Of course there was a hero. It was reported that a senior NSA agent named Maynard Chalk had learned of the plot through his intelligence sources, but he was too late to stop the weapon. He was credited with preventing the bomb’s removal from the island. The story was spun that Chalk had saved Washington D.C. from utter nuclear extinction. A dinner in his honor was slated, to be hosted by former Senator Lily Morgan, the new President’s bipartisan nominee for Secretary of the Department of Homeland Security.

Chalk remained the man for nine full news cycles. And then the Okmok Caldera erupted in Alaska, burying a C–List starlet who was there training for an upcoming reality TV show. She was entombed in her double pop-out trailer by hot ash, along with her Pomeranian, and her hairdresser. Life for everyone else went on.

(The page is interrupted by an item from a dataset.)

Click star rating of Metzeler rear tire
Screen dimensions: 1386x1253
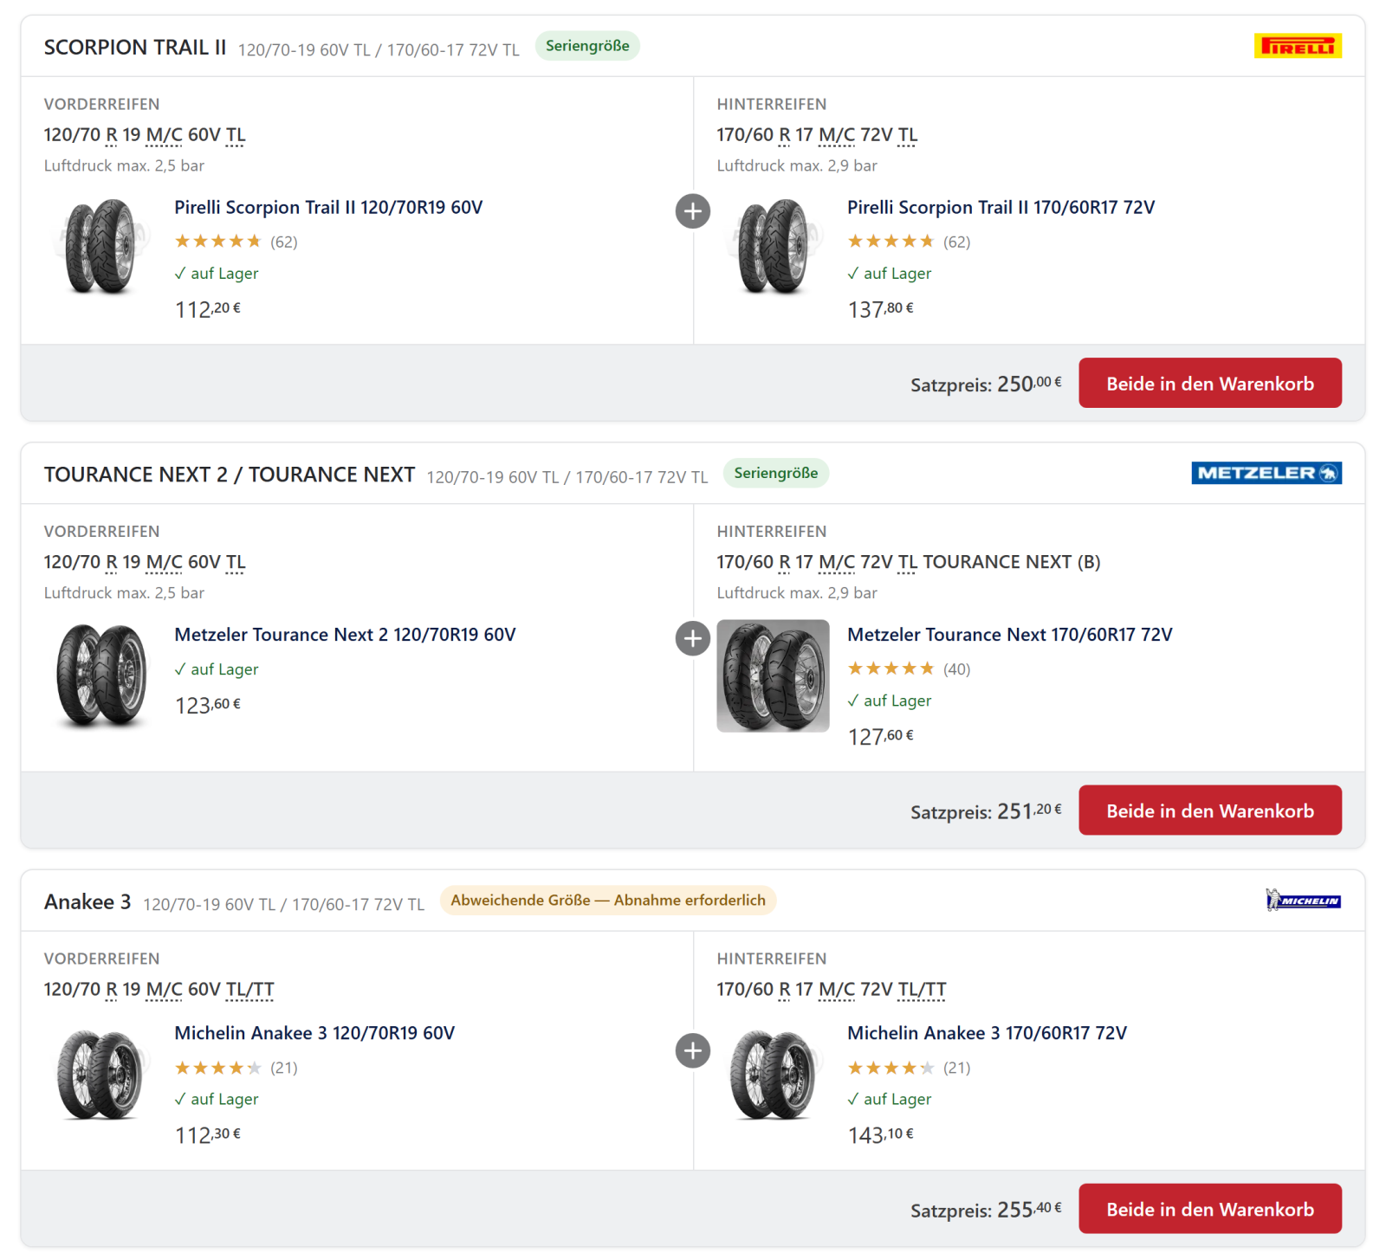pos(891,668)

After much name-calling and other assorted dudgeon on the part of politicians on both sides of the aisle, the story of the Chesapeake bombing was eventually buried, like the actress, just not as quickly.

Word of an Emergency Restricted Area was delivered to Smith Island by the Natural Resources Police: Spring Island was going to be off-limits to everybody for a very long while. Large warning signs were posted there by workers resembling olive drab Teletubbies in their shapeless MOPP NBC protective suits. If threats of radiation sickness and death were not enough, perhaps dire warnings of prosecution, heavy fines, and lengthy imprisonment would keep the curious away. If not, beefed-up Coast Guard patrols kept protesters and gawkers from exploring the new American hot zone. Only FEMA and Nuclear Regulatory Commission scientists were allowed near the island to check radiation levels, which remained locally high, and hostile to all life forms, including, but not limited to, scoundrels.

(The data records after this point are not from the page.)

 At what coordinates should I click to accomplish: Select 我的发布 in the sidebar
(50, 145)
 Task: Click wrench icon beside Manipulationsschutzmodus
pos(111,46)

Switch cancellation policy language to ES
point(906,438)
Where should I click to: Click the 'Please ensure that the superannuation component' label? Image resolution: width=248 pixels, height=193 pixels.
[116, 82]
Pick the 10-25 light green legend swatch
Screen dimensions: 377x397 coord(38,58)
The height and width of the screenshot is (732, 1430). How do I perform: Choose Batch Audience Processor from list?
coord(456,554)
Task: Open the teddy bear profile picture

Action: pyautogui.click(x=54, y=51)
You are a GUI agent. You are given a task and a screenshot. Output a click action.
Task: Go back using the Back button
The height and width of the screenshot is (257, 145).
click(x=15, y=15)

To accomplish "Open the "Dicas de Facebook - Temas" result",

Ben was confident Chalk and his ilk would avoid the island for a good while. Long enough for Ben and company to stash the gold in parts unknown. For all Chalk could ever hope to know now, his gold was untouchable. If he got suspicious later, it would be too late.

On the home front, Bob Crockett mopped up on Tangier Island. Crockett called on Ben personally the next morning to say his boys had already secreted the pieces of the plane wreck in a boat shed, and buried the crash victims Chalk abandoned. The plane’s Emergency Locator Transmitter was dismantled and dropped in the bay. It would be at least a month before harried representatives of the NTSB and the FAA would investigate the transmitter’s brief signal. Inquiring on Tangier Island, they would be met with shrugs, silence, roasted goose, and fresh oysters.

The Tangiermen patched the airstrip in just a couple of days. It was easy enough to blame the runway’s poor condition on the brutal storms, which did indeed rally back for Round Two over the bay before blowing out across the Eastern Shore Peninsula into the Atlantic. Soon there was no sign of the crash. The plane would be cut up into scrap later. In seasons to come, more than a few ancient deadrises would sport hull patches made of aviation-grade aluminum.

Ben regretted that a few creatures near Spring Island did succumb to radiation including some gulls, and a few fish. The island was as close to lifeless as Ben could find in the short time he concocted his ruse. The new, large Federal restricted area put a dent in the Chesapeake’s fishery, but the people of Smith and Tangier Islands felt confident they now had the wherewithal to make up for losses in their annual catch.